**Work order:** Ignoring pictures, transcribe exactly the lines between the one containing "Switch to the 3D View tab" and the end of the material, both included.

**Extracted data:**
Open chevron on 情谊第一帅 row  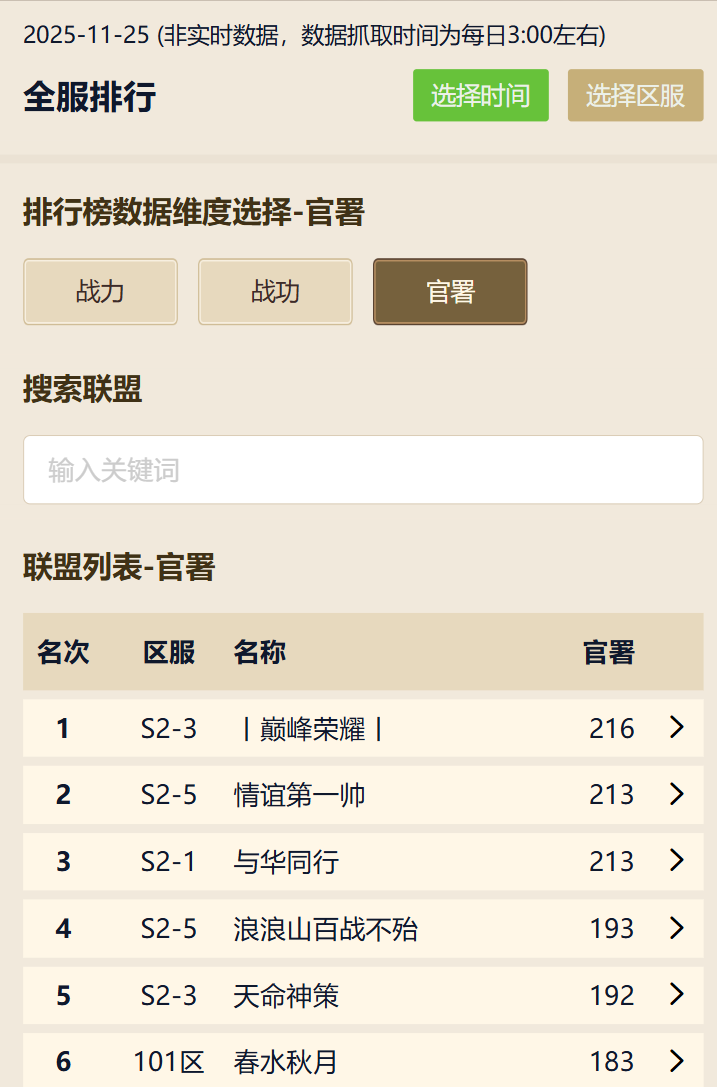click(x=677, y=795)
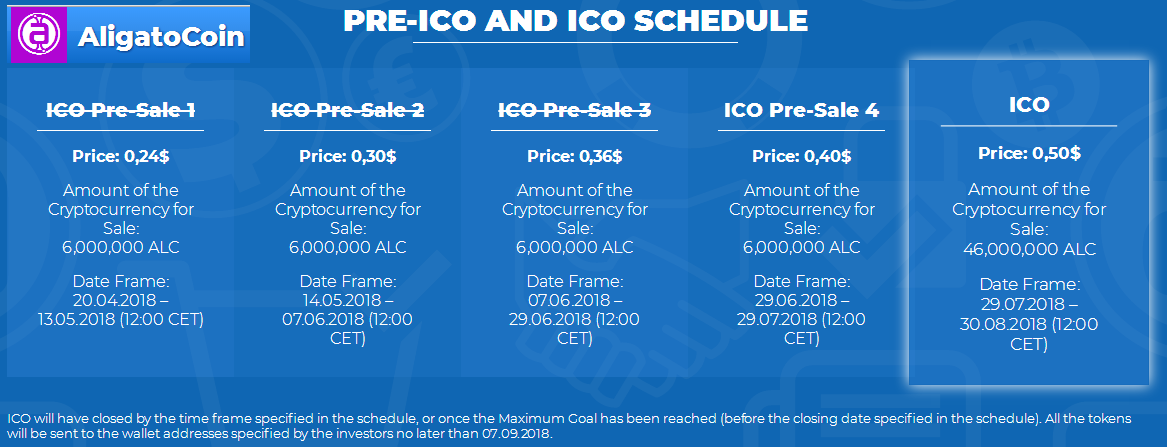Click the Price: 0,36$ label
Image resolution: width=1167 pixels, height=447 pixels.
tap(575, 157)
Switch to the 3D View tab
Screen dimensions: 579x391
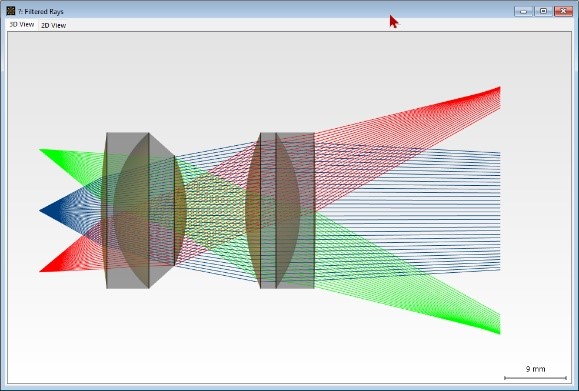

**Output below:**
Switch to the 3D View tab
Screen dimensions: 579x391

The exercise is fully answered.